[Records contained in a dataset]
##########

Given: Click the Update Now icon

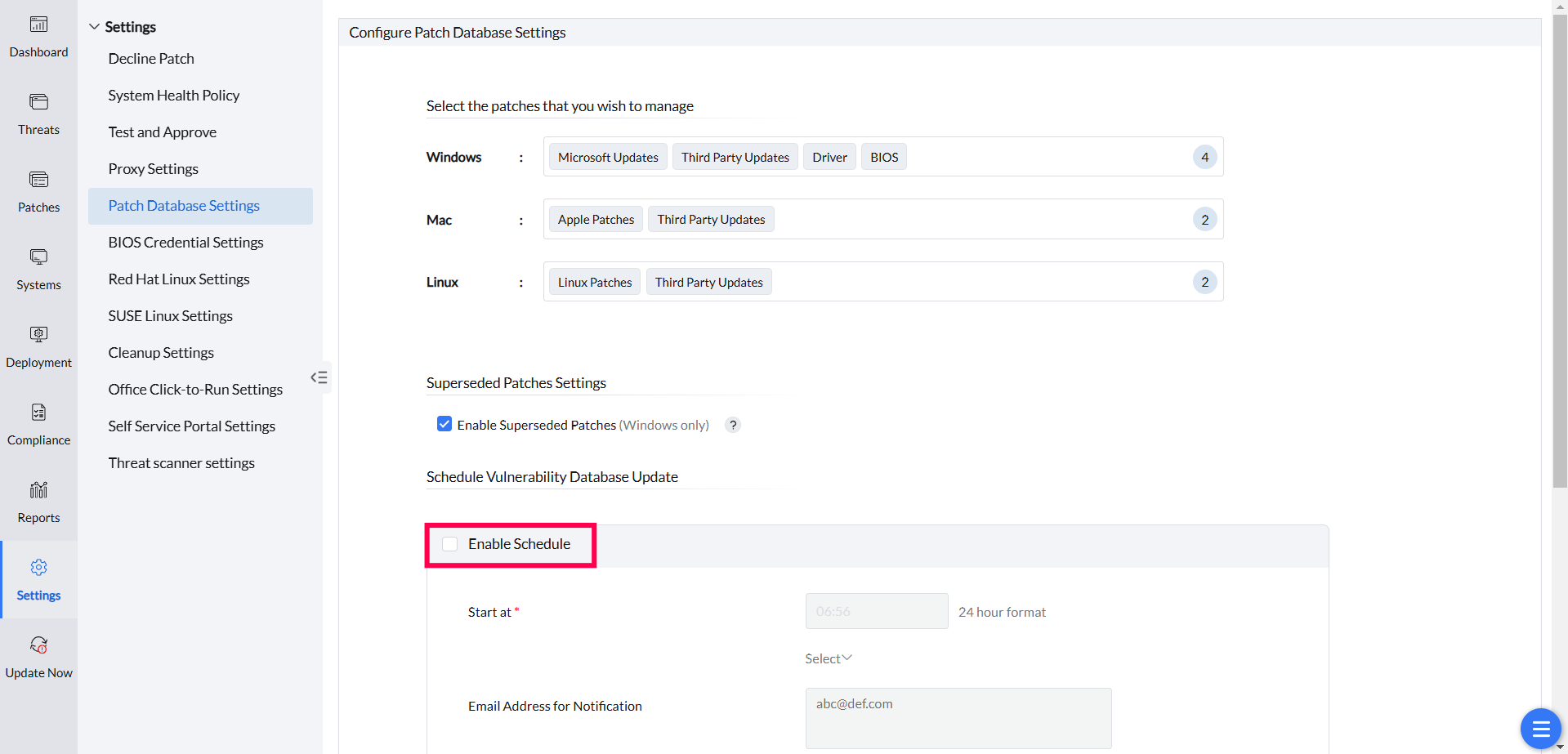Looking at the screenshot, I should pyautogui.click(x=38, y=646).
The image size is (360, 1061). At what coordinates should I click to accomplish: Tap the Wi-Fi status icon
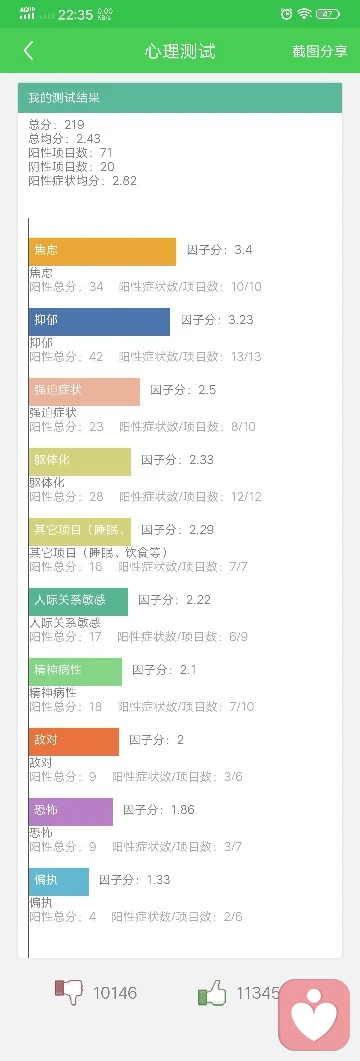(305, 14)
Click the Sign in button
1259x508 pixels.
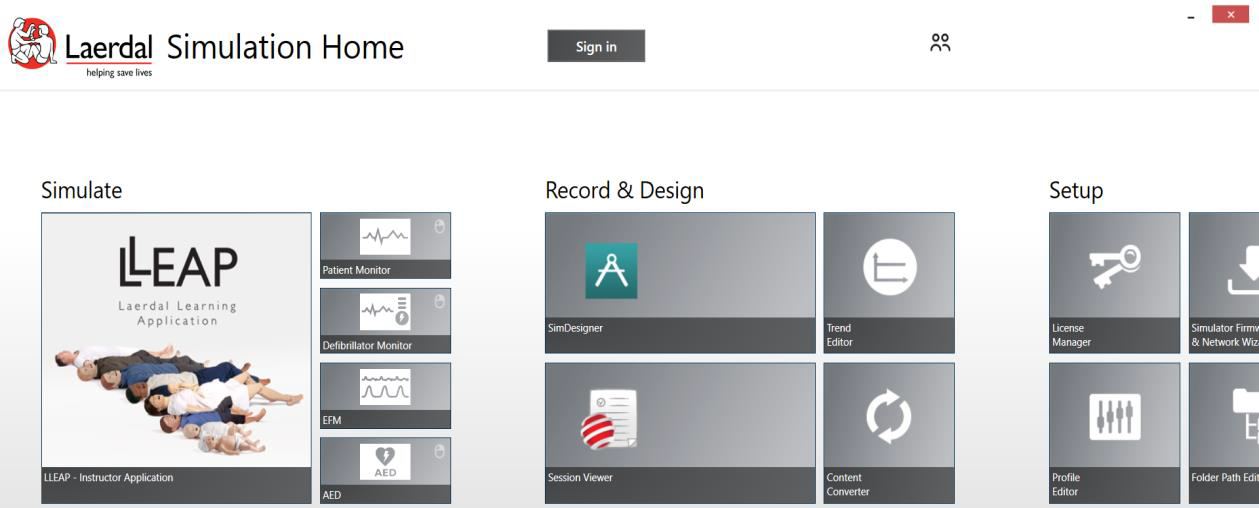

##########

◆ **Work instruction**:
Retype all the entries word for word; the pictures stay out.

◆ **Task solution**:
Given: Click the Update Now icon

Looking at the screenshot, I should pyautogui.click(x=38, y=646).
The image size is (360, 1061). At what coordinates should I click to accomplish: Tap the Wi-Fi status icon
(305, 14)
Click the Sign in button
1259x508 pixels.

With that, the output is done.